Stanko tarareaba una melodía, mirando hacia el cielo en busca de águilas o de buitres.

Grigoroff, el pelo rubio sobre la cara, miraba el tambor de su revólver Sten, sonriéndole casi amorosamente, como si su madre se encontrara dentro. Caulec estaba tirado de espaldas, tenía las manos debajo de la cabeza y una brizna de pasto entre los labios.

El mayor Little descansaba. Lo hacía con empeño. Reservando fuerzas para lo que le esperaba.

Respecto de él mismo, estaba muy ocupado odiando el valor de Little.

El profesor Kaplan, en su interesante estilo de Harpo-Arthur Rubinstein-Einstein, de electrizados cabellos, -probablemente este detalle tenía alguna relación con el aire de montaña- chupaba la pipa vacía y admiraba el paisaje.

Komaroff estaba sentado y miraba como si hubiera perdido su caballo.

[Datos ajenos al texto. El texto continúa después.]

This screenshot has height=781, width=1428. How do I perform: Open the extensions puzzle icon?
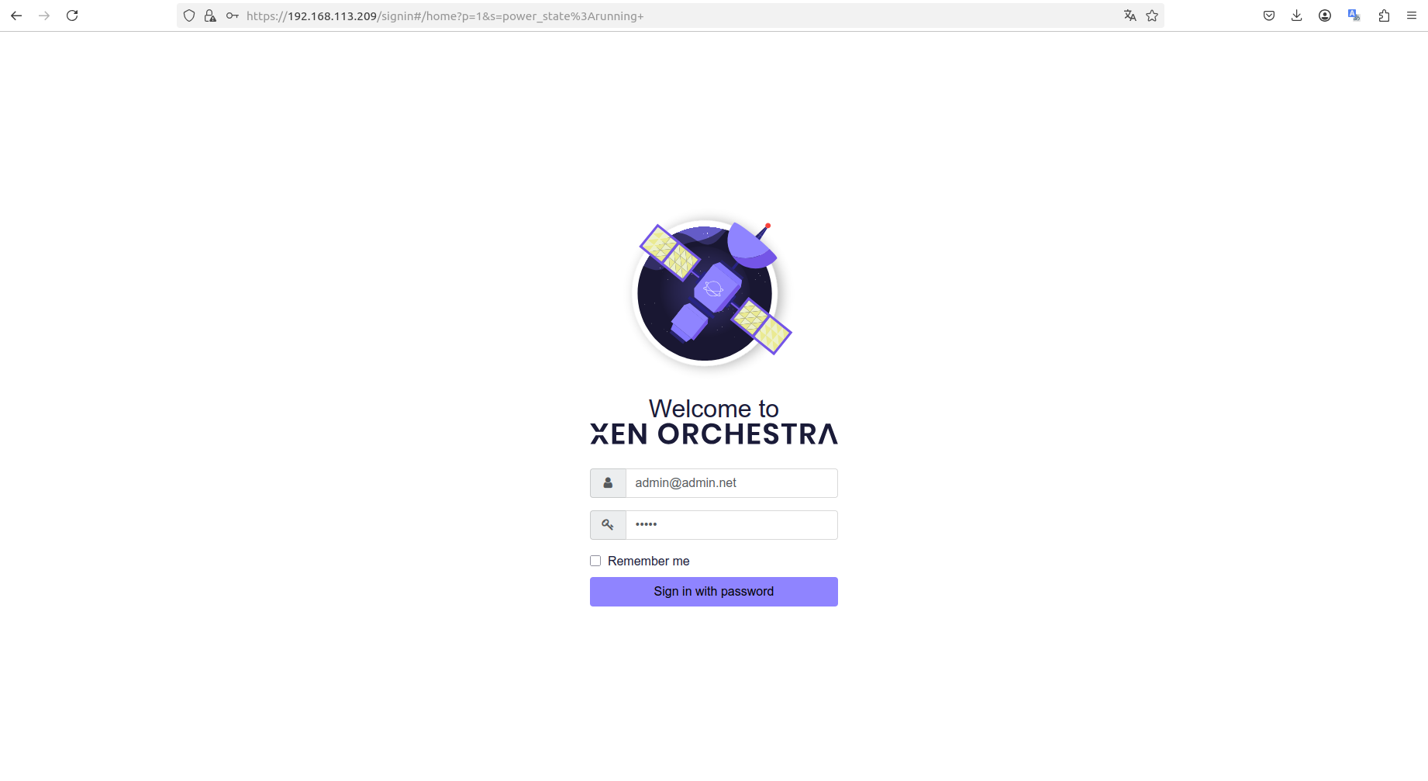(x=1384, y=16)
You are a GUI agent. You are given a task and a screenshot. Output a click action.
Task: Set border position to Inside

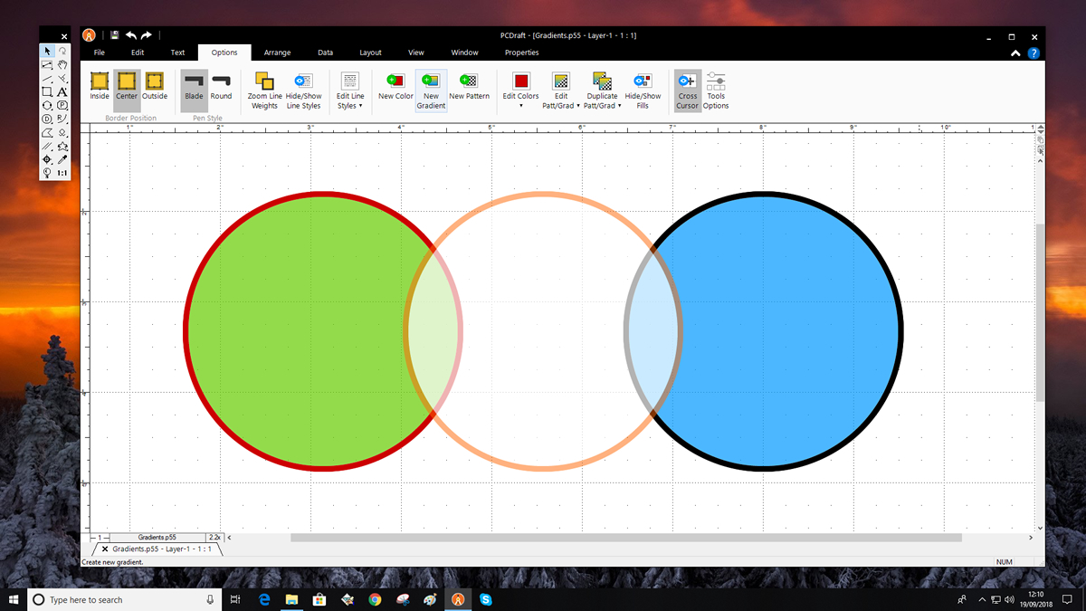[x=100, y=81]
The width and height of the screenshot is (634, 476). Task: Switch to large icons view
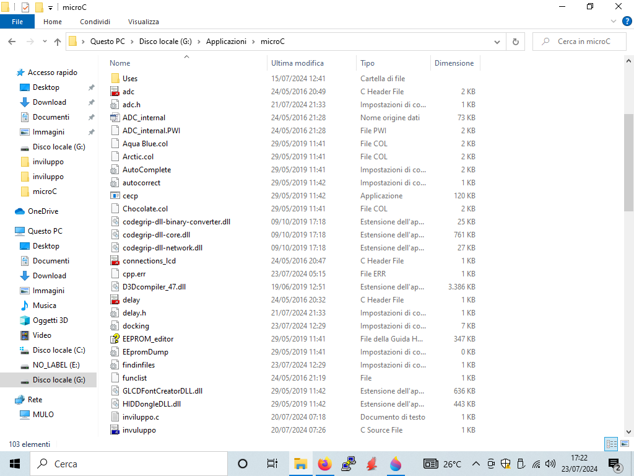click(625, 444)
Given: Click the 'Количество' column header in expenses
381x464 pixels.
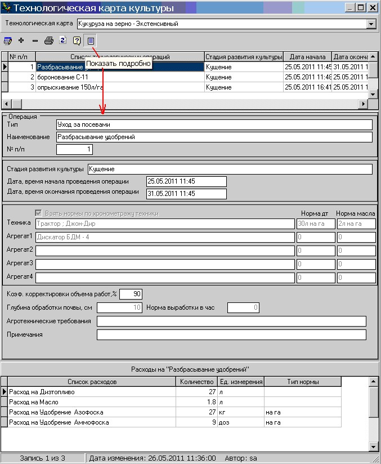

Lavro comía un pedazo de queso de cabra, tenía el cuchillo en la mano y hablaba. -Aquí tuve algunas peleas muy buenas -estaba diciendo, mientras señalaba las montañas con el cuchillo-. Nos encontraron cien asesinos secuaces de Ante Pavelic Ustasi que vinieron a buscarnos. Nos encontraron, sí, pero no sólo les arrancamos los ojos de las órbitas como hicieron ellos con los guerrilleros que tomaron prisioneros, sino que les dejamos los ojos a los buitres. He oído decir que ahora Ante Pavelic vive cómodamente en Estados Unidos. ¿Cómo lo explica usted, coronel Starr?

– La vida en los Estados Unidos es muy agradable; así lo explico -dijo Starr-. Me alegro de que ustedes, los comunistas, empiecen a darse cuenta.

Todos rieron. Humor profesional.

– ¿Alguien quiere un pedazo de queso de cabra?